Wind energy is now so cheap in the United Kingdom that offshore wind farms could start bringing down household electricity bills, according to a new study.
Renewable energy projects, including onshore and offshore wind and solar farms, have so far been subsidized by government support schemes, which has raised some complaints about clean energy pushing up electricity bills.
However, the most recently approved offshore wind projects will most likely operate with "negative subsidies"—paying money back to the government. The money will go towards reducing household energy bills as the offshore wind farms start producing power in the mid-2020s.
This is the conclusion of an analysis by an international team led by Imperial College London researchers published last week in Nature Energy.
"Offshore wind power will soon be so cheap to produce that it will undercut fossil-fuelled power stations and may be the cheapest form of energy for the UK," said lead researcher Dr. Malte Jansen, from the Centre for Environmental Policy at Imperial. "Energy subsidies used to push up energy bills, but within a few years cheap renewable energy will see them brought down for the first time. This is an astonishing development."
The analysis for five countries in Europe, including the UK, focused on a series of government auctions for offshore wind farms between February 2015 and September 2019. Companies that want to build wind farms bid in the auctions by stating the price at which they will sell the energy they produce to the government.
These are known as "contracts for difference"—or CfDs. If a company's bid is higher than the wholesale electricity price on the UK market once the wind farm is up and running, then the company will receive a subsidy from the government to top up the price.
However, if the stated price is less than the wholesale price, then the company will pay the government back the difference. This payback is then passed through to consumer's energy bills, reducing the amount that homes and businesses will pay for electricity.
The UK's September 2019 auction made the headlines as winning companies said they could build new offshore wind farms for around £40 per megawatt hour (MWh) of power. This was a new record set by these wind farms with bids 30% lower than just two years earlier.
While this was an impressive reduction, researchers could only speculate whether this meant offshore wind had become subsidy free or even subsidy negative, because that depends on how future wholesale electricity prices evolve.
The team analyzed likely future electricity price trends and found that contracted price is very likely to be below the UK wholesale price over the lifetime that these wind farms would produce electricity, from the mid-2020s onwards.
The team say that these wind farms are likely to be built and run with these costs, since financing is now accessible at lower costs for such projects, owing to trust in the now mature technology.

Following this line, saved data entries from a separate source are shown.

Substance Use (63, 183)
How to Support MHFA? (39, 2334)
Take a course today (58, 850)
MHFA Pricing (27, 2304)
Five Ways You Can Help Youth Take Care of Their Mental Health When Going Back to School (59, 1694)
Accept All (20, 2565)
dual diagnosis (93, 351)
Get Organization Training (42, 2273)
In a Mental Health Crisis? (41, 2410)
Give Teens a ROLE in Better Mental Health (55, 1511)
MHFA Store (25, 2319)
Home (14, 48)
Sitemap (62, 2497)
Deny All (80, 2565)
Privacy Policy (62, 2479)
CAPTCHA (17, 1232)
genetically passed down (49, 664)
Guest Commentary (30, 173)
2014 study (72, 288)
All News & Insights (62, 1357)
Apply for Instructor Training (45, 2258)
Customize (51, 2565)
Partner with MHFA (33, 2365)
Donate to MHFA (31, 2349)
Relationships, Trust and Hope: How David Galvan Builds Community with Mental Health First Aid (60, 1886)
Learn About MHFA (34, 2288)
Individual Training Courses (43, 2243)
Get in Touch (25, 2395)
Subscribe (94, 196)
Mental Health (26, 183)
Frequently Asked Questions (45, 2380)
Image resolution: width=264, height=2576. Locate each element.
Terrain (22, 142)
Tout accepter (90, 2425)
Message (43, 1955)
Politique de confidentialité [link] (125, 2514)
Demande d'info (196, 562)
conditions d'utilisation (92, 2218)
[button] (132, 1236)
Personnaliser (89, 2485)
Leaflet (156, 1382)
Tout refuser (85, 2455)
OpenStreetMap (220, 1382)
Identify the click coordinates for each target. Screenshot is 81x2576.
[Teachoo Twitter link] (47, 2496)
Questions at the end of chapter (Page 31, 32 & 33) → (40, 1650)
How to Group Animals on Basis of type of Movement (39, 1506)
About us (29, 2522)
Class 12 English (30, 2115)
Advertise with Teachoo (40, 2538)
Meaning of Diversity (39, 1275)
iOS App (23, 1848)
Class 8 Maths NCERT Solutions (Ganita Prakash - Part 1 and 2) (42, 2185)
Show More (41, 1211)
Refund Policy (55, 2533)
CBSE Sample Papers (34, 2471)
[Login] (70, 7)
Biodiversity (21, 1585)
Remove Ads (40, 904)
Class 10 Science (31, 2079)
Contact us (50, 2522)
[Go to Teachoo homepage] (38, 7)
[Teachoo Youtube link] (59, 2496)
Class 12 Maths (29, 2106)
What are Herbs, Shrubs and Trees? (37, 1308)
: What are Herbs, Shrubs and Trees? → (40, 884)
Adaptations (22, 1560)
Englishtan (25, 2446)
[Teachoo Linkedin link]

The researchers analyzed similar offshore wind auctions held by governments of five European countries. They found that Germany and the Netherlands have seen some zero-subsidy offshore wind farms winning auctions, but that the UK projects are likely to be the world's first negative-subsidy offshore wind farms.
"The price of offshore wind power has plummeted in only a matter of a decade, surprising many in the field," said Dr. Iain Staffell, from the Centre for Environmental Policy at Imperial. "The UK auctions in September 2019 gave prices that were around one-third lower than those of the last round in 2017, and two-thirds lower than we saw in 2015.
"This amazing progress has been made possible by new technology, economies of scale and efficient supply chains around the North Sea, but also by a decade of concerted policymaking designed to reduce the risk for investing in offshore wind, which has made financing these huge billion-pound projects much cheaper.
"These new wind farms set the stage for the rapid expansion needed to meet the government's target of producing 30% of the UK's energy needs from offshore wind by 2030. Offshore wind will be pivotal in helping the UK, and more broadly the world, to reach net-zero carbon emissions with the added bonus of reducing consumers' energy bills."
One reason the price of offshore wind has fallen so rapidly is technology development, in particular the ability to build larger wind turbines further out at sea. Larger turbines can harness more wind energy and have access to more consistent wind speeds at higher altitudes.
The biggest wind turbines under construction have rotor diameters of 220 meters—twice the diameter of the London Eye. At the same time, wind farms are getting larger; the newest wind farm at Dogger Bank has the same installed capacity as Hinkley Point C and is expected to produce about two-thirds of its annual electricity.
The success of UK offshore wind farms, which are now primarily built in the Dogger Bank region of the North Sea, also means the UK has considerable skills and expertise than can be exported around the world.
The researchers also say this success means even more ambitious projects may now be attempted at offshore wind farms, such as producing hydrogen fuels using the wind power on site, out at sea. Hydrogen fuels could be another key technology in helping decarbonize the UK, by replacing petrol used in transportation and natural gas used for heating homes.